8.3 No member shall,
a) maliciously or falsely injure or impugn the professional or ethical reputation of any member of staff;
b) compel any member of staff to engage in partisan political activities, or subject any member of staff to threat or discrimination for refusing to engage in any such activity; or
c) use or attempt to further his or her authority or influence by intimidation, threatening, coercing, commanding or influencing improperly any staff member or interfering with that staff person’s duties, including the duty to disclose improper activity.
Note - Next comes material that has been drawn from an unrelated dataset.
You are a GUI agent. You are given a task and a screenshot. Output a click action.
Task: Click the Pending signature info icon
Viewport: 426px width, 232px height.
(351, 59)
- CONFIDENTIAL INFORMATION
10.1 No member shall,
a) disclose, release or publish by any means to any person or to the public any confidential information acquired by virtue of his or her office, in any form, except when required or authorized by Council or otherwise by law to do so;
b) use confidential information for personal or private gain or benefit, or for the personal or private gain or benefit of any other person or body;
c) disclose a matter, the substance of the matter, and information pertaining to a matter, that has been debated or discussed at a meeting closed to the public, and shall be maintained as confidential, unless authorized by the Council or legislation to be released, generally or subject to conditions, and such are complied with;
d) disclose the content of any matter referred to in the preceding paragraph or the subject-matter of deliberations at a meeting closed to the public meeting, unless such matter has been lawfully and knowingly discussed by Council at a meeting that is open to the public or where Council authorizes the release the information to the public;
e) without lawful authority, disclose, or make personal use of, any of the following types of confidential information:
i. information concerning litigation, negotiation or personnel matters,
ii. information the publication of which may infringe on the rights of any person (e.g. source of a complaint where the identity of a complainant is given in confidence),
iii. price schedules in any contract, tender or proposal document while such remains a confidential document,
iv. information deemed to be "personal information" under the Municipal Freedom of lnformation and Protection of Privacy Act, or
v. any other information or statistical data required by law not to be released; and
f) obtain access, or attempt to gain access, to confidential information in the custody of the Municipality except to the extent that such access is necessary for the performance of his or her duties and such access is not prohibited by Council or otherwise by law.
- NO IMPROPER USE OF INFLUENCE
13.1 No member shall,
a) use the influence of his or her office for any purpose other than for the lawful exercise of his or her official duties and for municipal purposes;
b) use his or her office or position to influence or attempt to influence the decision of any other person, for the member's private advantage or that of the member's parent, child, spouse, staff, friend, or associates, business or otherwise;
c) attempt to secure preferential treatment beyond activities in which members normally engage on behalf of their constituents as part of their official duties; or
d) hold out the prospect or promise of future advantage through the member's supposed influence within Council, in return for any action or inaction.
Footnotes
- 309 BCAC 124, 2011 BCCA 345, at para. 45: “Section 3(c) purports only to state a principle … It is plain and obvious that s. 3(c) creates no legally enforceable obligation …”
- Re Cadillac Development Corp. Ltd. and City of Toronto (1973), 1973 CanLII 818 (ON HCJ), 1 O.R. (2d) 20 at 43, cited with approval by Old St. Boniface Residents Assn. Inc. v. Winnipeg (City), 1990 CanLII 31 (SCC), [1990] 3 S.C.R. 1170, at 1193.
- Police Services Act, subs. 15(2).
- Provincial Offences Act, subs. 1(1), definition “provincial offences officers,” clause (d).
- R. v. Beaudry, 2007 SCC 5, [2007] 1 S.C.R. 190 at para. 37.
- Ibid., at para. 38
- Ibid., at paras. 51, 86.
- R. v. Campbell, 1999 CanLII 676 (SCC), [1999] 1 S.C.R. 565.
- Ibid., at para. 29.
- Ibid., at para. 33
- In quoting from documents, my practice in an investigation report is to correct obvious spelling errors without drawing attention to the correction unless the correction is material. This report also makes some edits to punctuation and capitalization for consistency.